For the material below, reproduce exactly each line from the one that has "At what coordinates" through the one that has "Task: Reload the page with refresh icon", and no others; pictures stay out.

Top of Records for this exercise

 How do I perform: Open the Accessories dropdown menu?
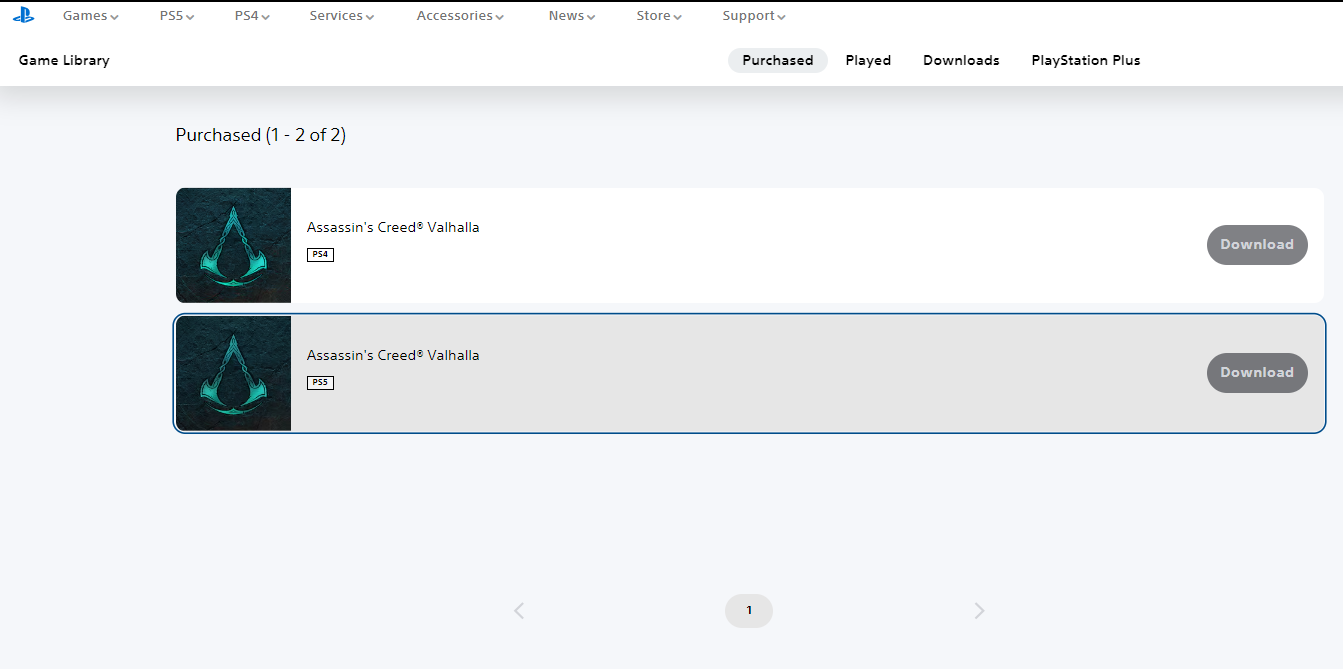pyautogui.click(x=460, y=16)
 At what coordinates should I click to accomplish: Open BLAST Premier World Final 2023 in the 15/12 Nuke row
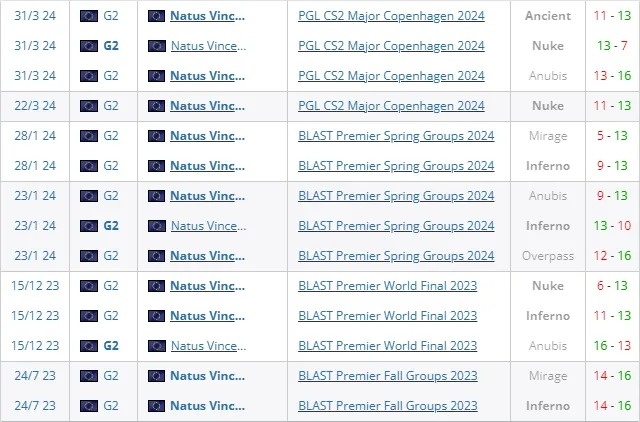pyautogui.click(x=388, y=286)
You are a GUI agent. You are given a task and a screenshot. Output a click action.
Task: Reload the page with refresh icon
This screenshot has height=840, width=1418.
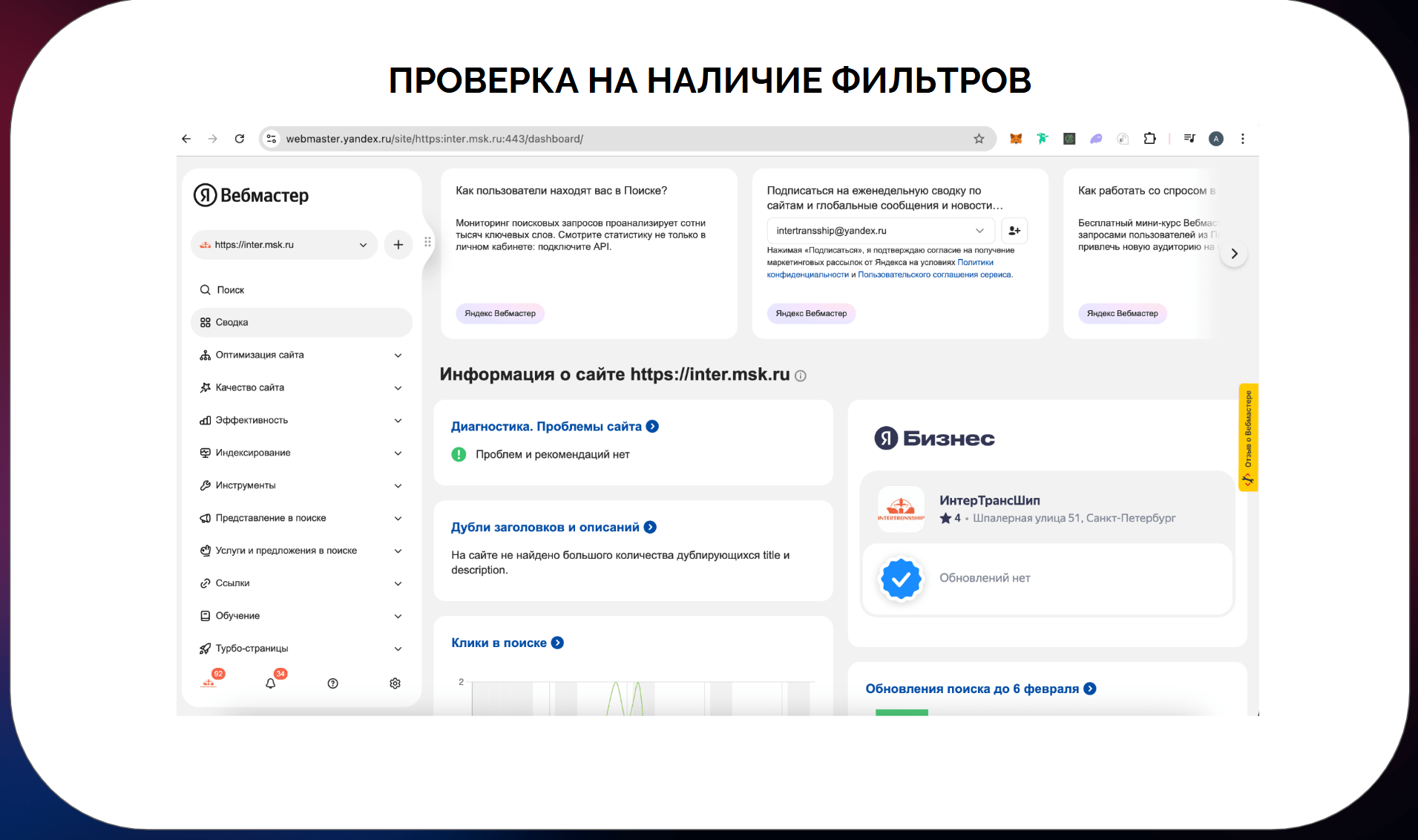click(x=240, y=139)
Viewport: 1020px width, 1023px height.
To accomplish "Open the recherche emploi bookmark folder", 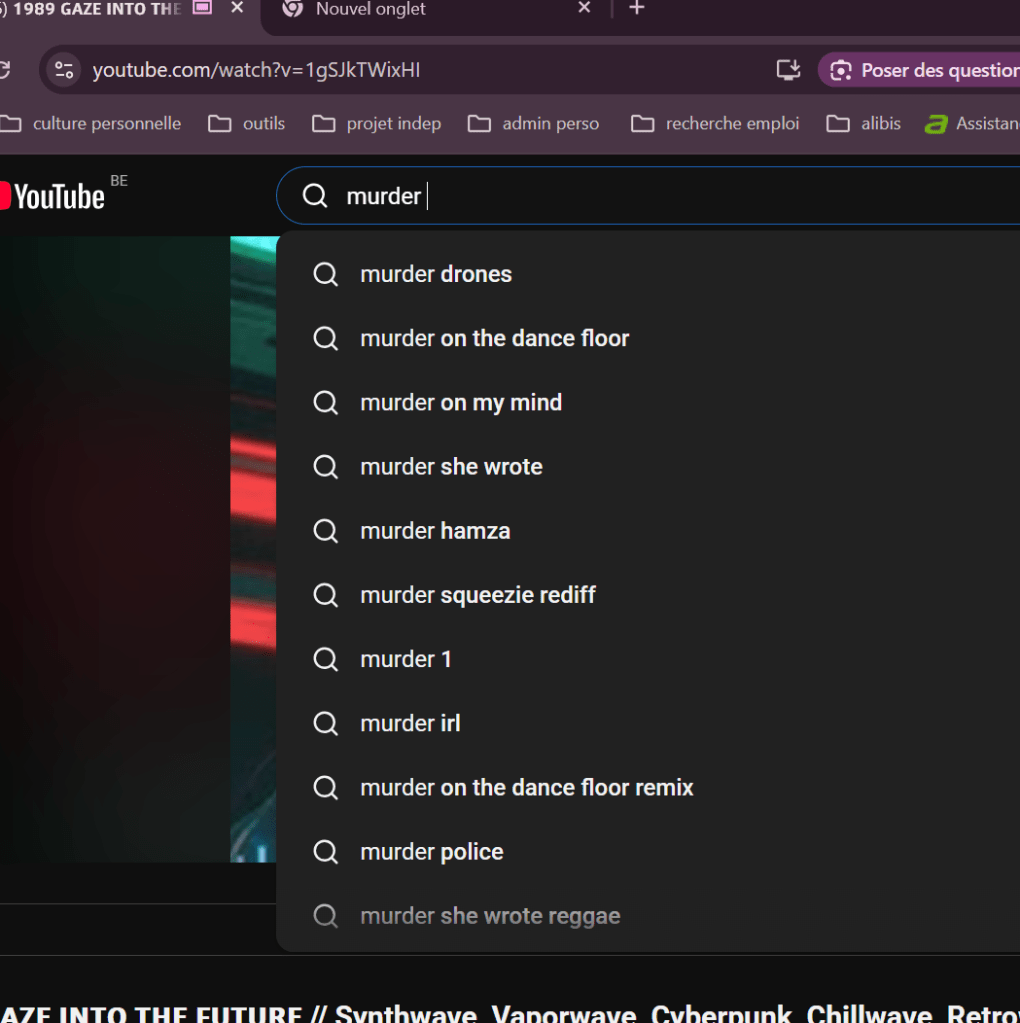I will point(716,124).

Bottom of Records for this exercise

== Reply to the task ==
 At what coordinates should I click to accomplish: Open BLAST Premier World Final 2023 in the 15/12 Nuke row
pyautogui.click(x=388, y=286)
You are a GUI agent. You are given a task and a screenshot. Output a click action.
Task: Reload the page with refresh icon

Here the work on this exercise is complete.